One of the few Cohle-like insights comes from Semyon, who articulates the falseness and hollowness of this world. “It’s never really yours,” he whispers to his wife in bed. “You don’t take it with you. Just yourself, whatever that was…Something’s trying to tell me that it’s all papier-maché. Something’s telling me to wake up. Like…like I’m not real. Like I’m only dreaming.”
If season one was all about the philosophical paradigm governing modern life, season two turns the lens on the fruits of that paradigm. The only appeal to “natural law” made in the show is in reference to an act of retributive violence; in the domain of intimacy, the only law is that there is no law. The old governing structure of marriage and children is the one road the characters don’t travel. Everything else is permitted – and far from generating peace and love, surrounds the characters with darker and more violent expressions of self-assertion.
This feels like a downer given all the optimism about love in the air in recent days. Writing the majority opinion for Obergefell v. Hodges, Supreme Court Justice Anthony Kennedy wrote that marriage is a central institution that affirms an “enduring bond” and provides “loving and nurturing homes” for children. The petitioners, Kennedy argued, only wanted to build on this central social reality, making their appeal from a deeply held respect for its “recognition, stability, and predictability.”
But if Ross Douthat is right, this is “one of the ironies in which the arc of history specializes” – because while the “conservative case” for marriage’s centrality is winning in court, the “liberationist case” against marriage’s centrality is winning the culture. While 65% of the Silent generation, 48% of Boomers, and 36% of Gen X were married between ages 18 and 32, for Millennials the number is at a meager 26% and falling. The percentage of unmarried births (40.6%) has hit a record high, while the birth rate for women in their early twenties (83.1 births per 1,000 women) has hit a record low.
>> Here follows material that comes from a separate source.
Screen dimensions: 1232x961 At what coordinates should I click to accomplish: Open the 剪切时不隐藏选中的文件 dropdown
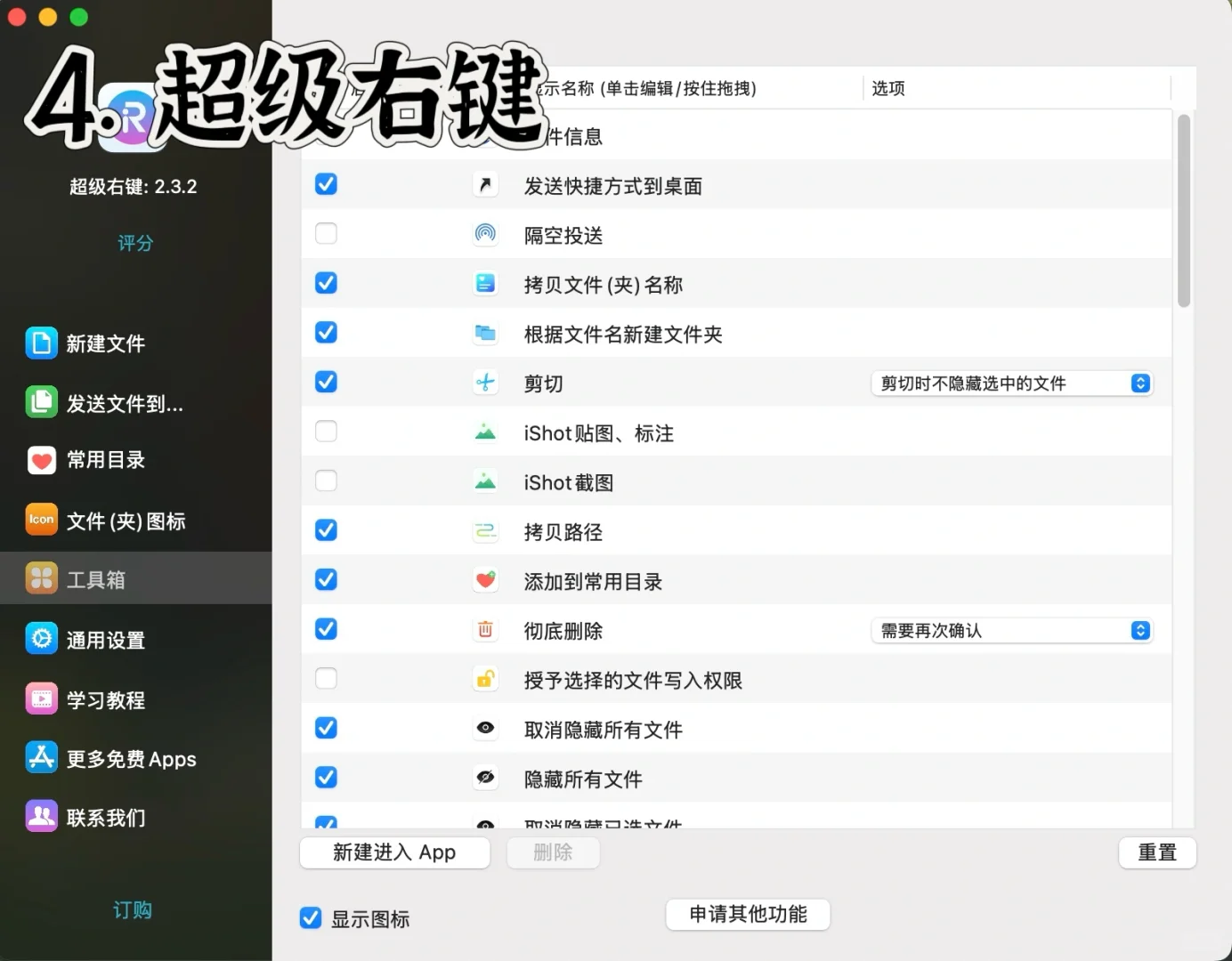coord(1011,383)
In short, people are opting for more open-ended family structures and fewer children, a principle which lent support to a new form for marriage, but inevitably causes it to feed back into the decline of marriage overall.
It remains to be seen whether millennials can buck the trend and restore the nuclear family to something like “centrality.” In the meantime, a show like True Detective reveals the tyranny of this liberation, a wider and stronger current that sets the parameters for and subsumes whatever new family models we construct to outlast us. The characters all look depressed and burdened by this new rule, and you can see the desire for truth still flickering inside – but in Vinci, there is no oasis.
If that makes for an unnerving show, so be it. My strong suspicion is we get the entertainment we deserve.
Matthew Becklo is a husband and father, amateur philosopher, and cultural commentator at Aleteia and Word on Fire. His writing has been featured in First Things, The Dish, and Real Clear Religion.